Please retype the listing exactly as it appears, skipping each picture.

'''

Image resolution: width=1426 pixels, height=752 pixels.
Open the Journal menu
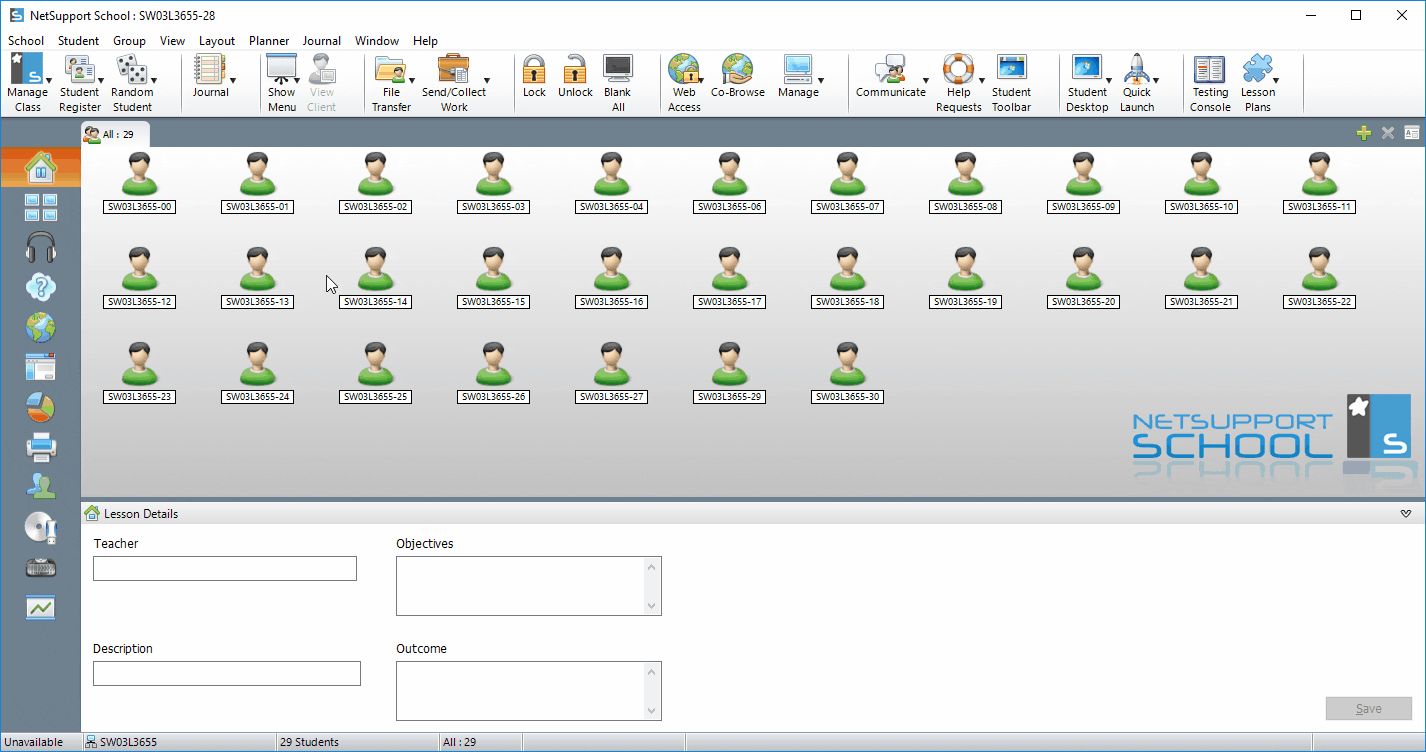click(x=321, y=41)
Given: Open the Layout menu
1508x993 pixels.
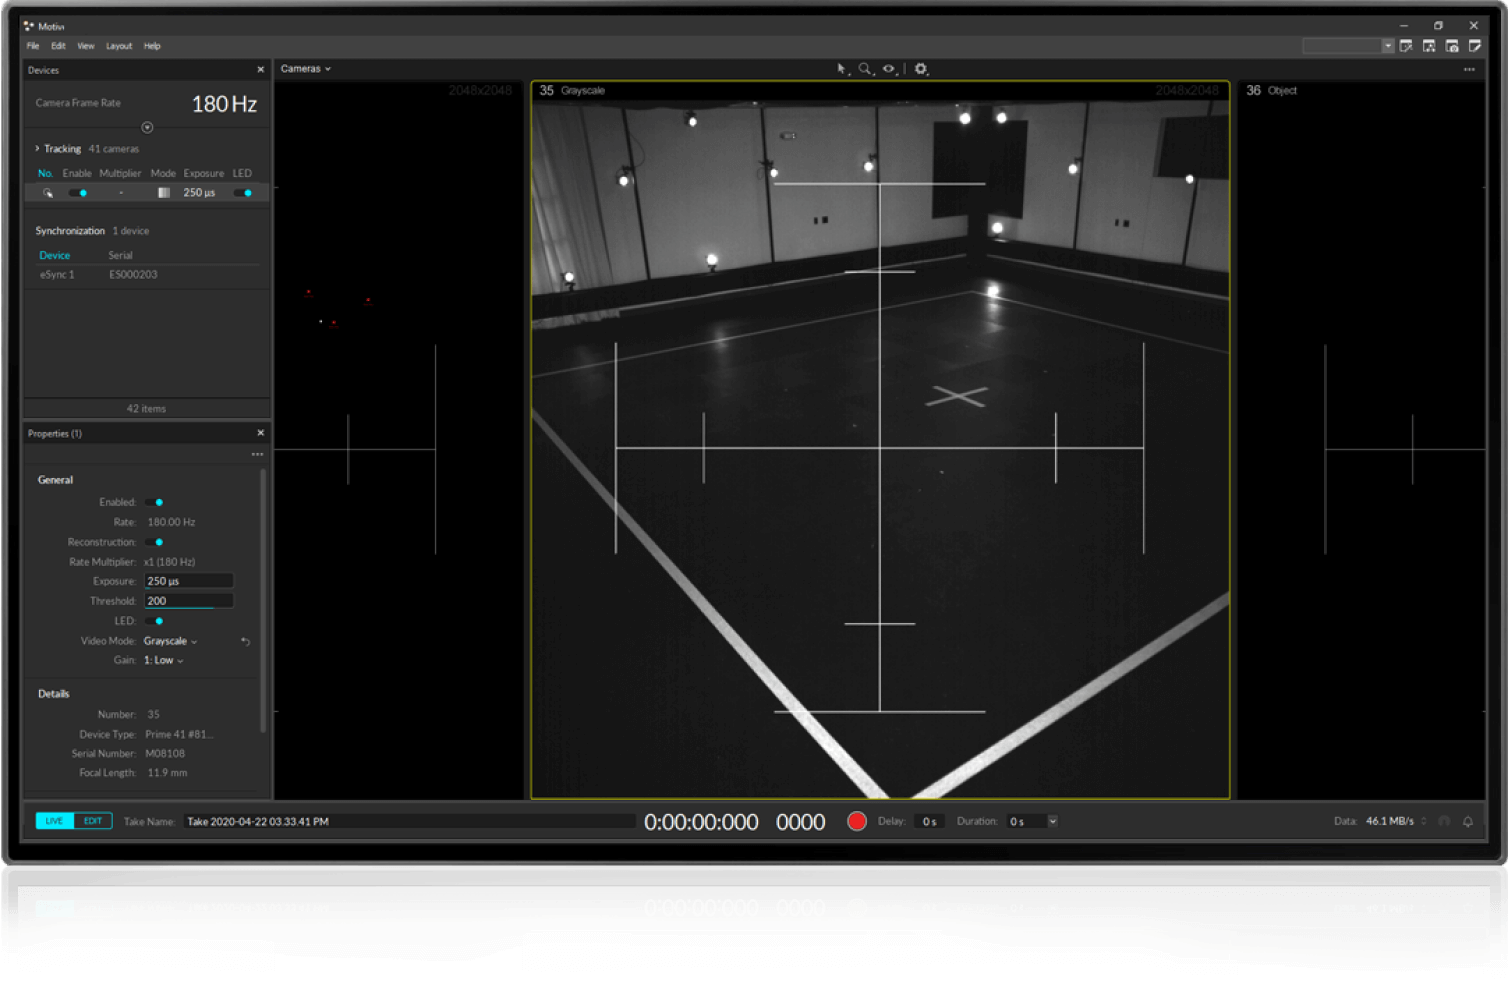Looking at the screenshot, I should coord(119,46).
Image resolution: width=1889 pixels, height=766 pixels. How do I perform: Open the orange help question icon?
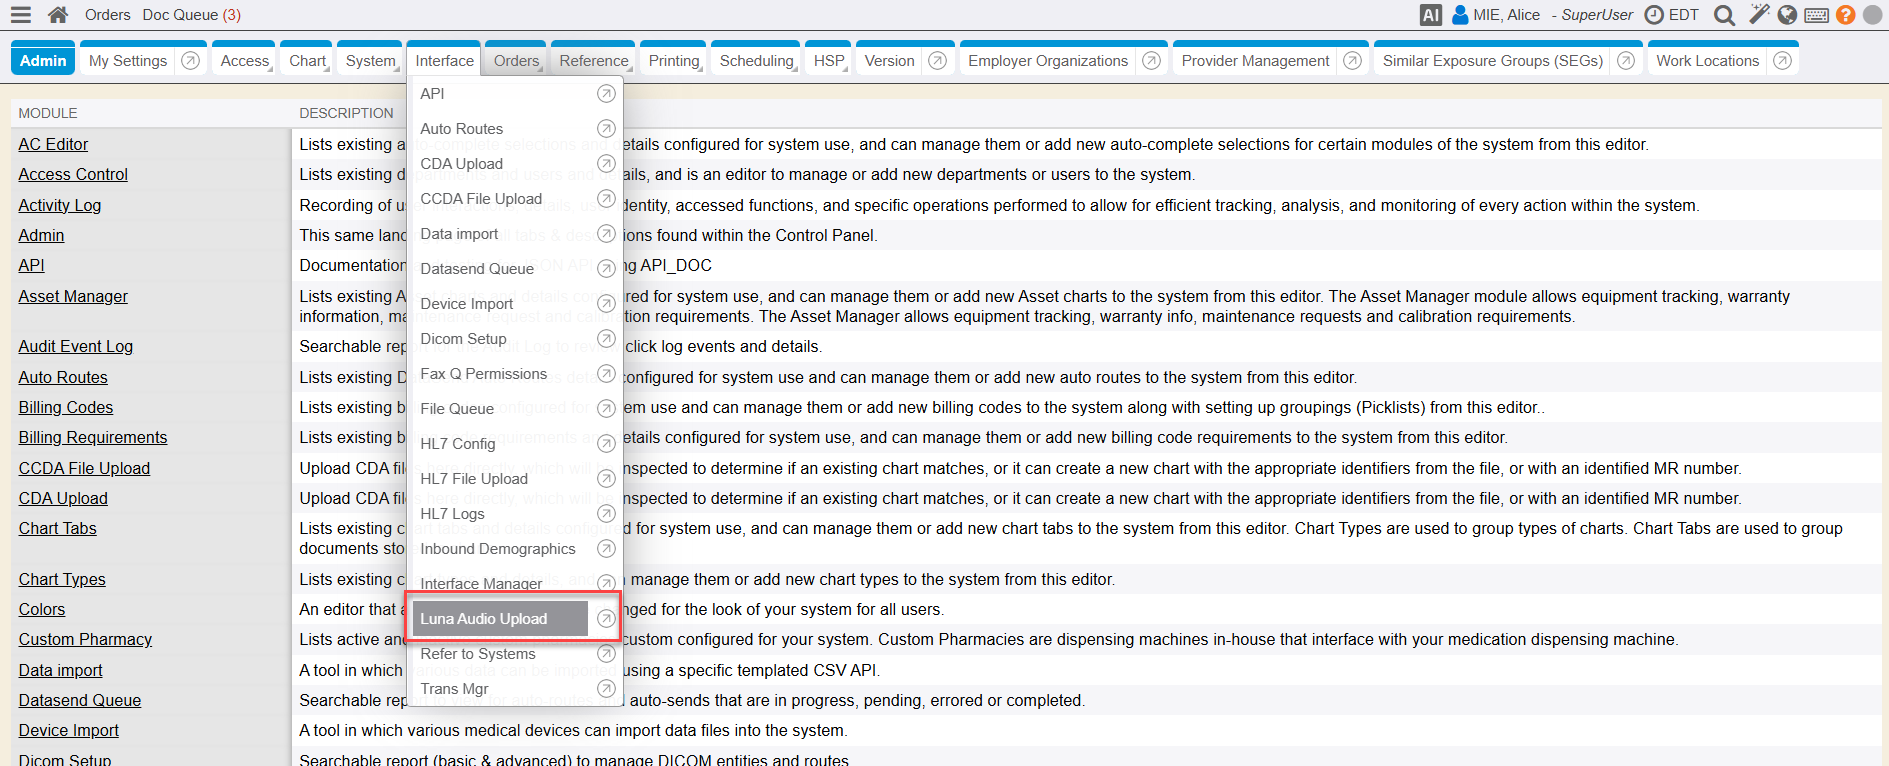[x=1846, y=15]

'''

*TASK SOLUTION*:
Image resolution: width=1426 pixels, height=752 pixels.
Open the Journal menu
click(x=321, y=41)
Given: Open the Layout menu
1508x993 pixels.
Looking at the screenshot, I should coord(119,46).
Image resolution: width=1889 pixels, height=766 pixels. How do I perform: Open the orange help question icon?
[x=1846, y=15]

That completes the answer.